* https://huggingface.co/docs/bitsandbytes/v0.43.2/index
* https://huggingface.co/docs/peft/en/index

In [None]:
import json
import os

os.environ["CUDA_VISIBLE_DEVICES"] = "0"
os.environ["HF_HUB_DISABLE_PROGRESS_BARS"] = "1"

import datasets
from datasets import Dataset
import huggingface_hub
import peft
import torch
from torch import cuda as torch_cuda
import transformers
from transformers import AutoModelForCausalLM, AutoTokenizer
import trl
from utils import jupyter_formatting

jupyter_formatting.setup_notebook_formatting()

torch_cuda.is_available()

In [5]:
bnb_config = transformers.BitsAndBytesConfig(
    load_in_4bit=True,
    bnb_4bit_quant_type="nf4",
    bnb_4bit_use_double_quant=True,
    bnb_4bit_compute_dtype=torch.float16,
)

* https://huggingface.co/NousResearch/Meta-Llama-3.1-8B-Instruct

In [None]:
MODEL_ID = "NousResearch/Meta-Llama-3.1-8B-Instruct"

model = AutoModelForCausalLM.from_pretrained(
    MODEL_ID,
    quantization_config=bnb_config,
    device_map="auto",
)

tokenizer = AutoTokenizer.from_pretrained(MODEL_ID)

In [None]:
if False:
    first_gpu = torch_cuda.get_device_properties(0)

    print(
        """\
  Memory allocated: {0:.2f} MB \
  Memory reserved: {1:.2f} MB\

  Total GPUs: {2}
  GPU's memory: {3:.1f} MB
  """.format(
            torch_cuda.memory_allocated() / 1_024**2,
            torch_cuda.memory_reserved() / 1_024**2,
            torch_cuda.device_count(),
            first_gpu.total_memory / 1_024**2,
        )
    )

In [1]:
if False:
    # Replace the model id with your specific model
    MODEL_ID = "NousResearch/Meta-Llama-3.1-8B-Instruct"

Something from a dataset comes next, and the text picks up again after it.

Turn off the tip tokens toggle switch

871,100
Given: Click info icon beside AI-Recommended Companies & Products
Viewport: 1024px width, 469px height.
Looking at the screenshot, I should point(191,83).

    # Download config.json file from the Hugging Face hub
    config_file_path = huggingface_hub.hf_hub_download(MODEL_ID, "config.json")
    print(config_file_path)

    index_file_path = huggingface_hub.hf_hub_download(
        MODEL_ID, "model.safetensors.index.json"
    )
    print(index_file_path)

In [None]:
if False:
    import json

    with open(config_file_path, "r") as config_file:
        config_data = json.load(config_file)
        print(json.dumps(config_data, indent=4))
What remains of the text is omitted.